In diesem Kapitel haben wir uns mit den bereits existierenden, konstitutiven Bestandteilen der angeborenen Immunität beschäftigt. Die Epitheloberflächen des Körpers bilden eine beständige Barriere gegen das Eindringen von Krankheitserregern und sie besitzen spezialisierte Anpassungen wie etwa Cilien, verschiedene antimikrobielle Moleküle und eine Schleimschicht, die zusammen die einfachste Form der angeborenen Immunität bilden. Das Komplementsystem ist ein stärker spezialisiertes System, das die direkte Erkennung von Mikroorganismen mit einem komplexen Effektorsystem kombiniert.

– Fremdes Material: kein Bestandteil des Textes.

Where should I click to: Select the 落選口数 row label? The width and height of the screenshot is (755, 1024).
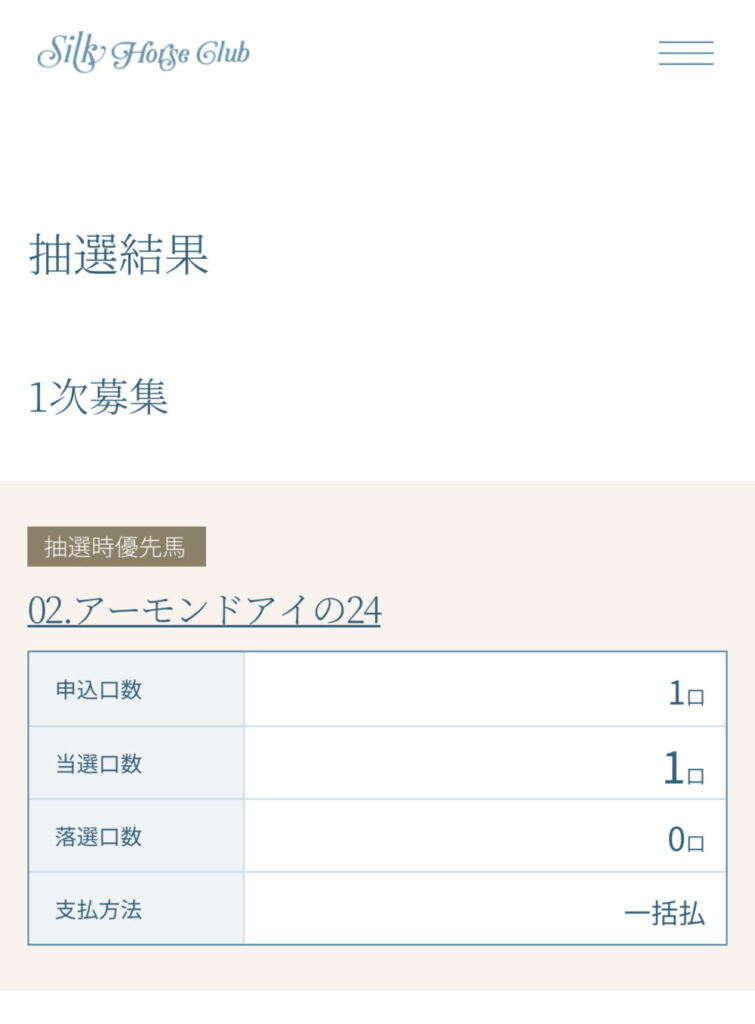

Von den drei Reaktionswegen, die das Komplementsystem aktivieren können, gehören zwei zur angeborenen Immunität. Der Lektinweg basiert auf Mustererkennungsrezeptoren, die an Membranen von Mikroorganismen binden können, während der alternative Weg auf der spontanen Komplementaktivierung beruht, die auf den Membranen der Körperzellen durch körpereigene Moleküle herunterreguliert wird. Das wichtigste Ereignis der Komplementaktivierung ist die Anhäufung von C3b-Molekülen auf mikrobiellen Membranen, die wiederum von Komplementrezeptoren auf phagocytotischen Zellen erkannt werden. So werden Zellen, die durch C3a und C5a zu Infektionsherden gelenkt wurden, dazu stimuliert, die Mikroorganismen zu beseitigen. Darüber hinaus initiiert C5b den membranangreifenden Komplex, der Mikroorganismen direkt lysieren kann. Die Komplementkaskade wird reguliert, um einen Angriff auf Körpergewebe zu verhindern, wobei genetische Varianten der regulatorischen Mechanismen zu Autoimmunerkrankungen und altersbedingten Gewebeschädigungen führen können.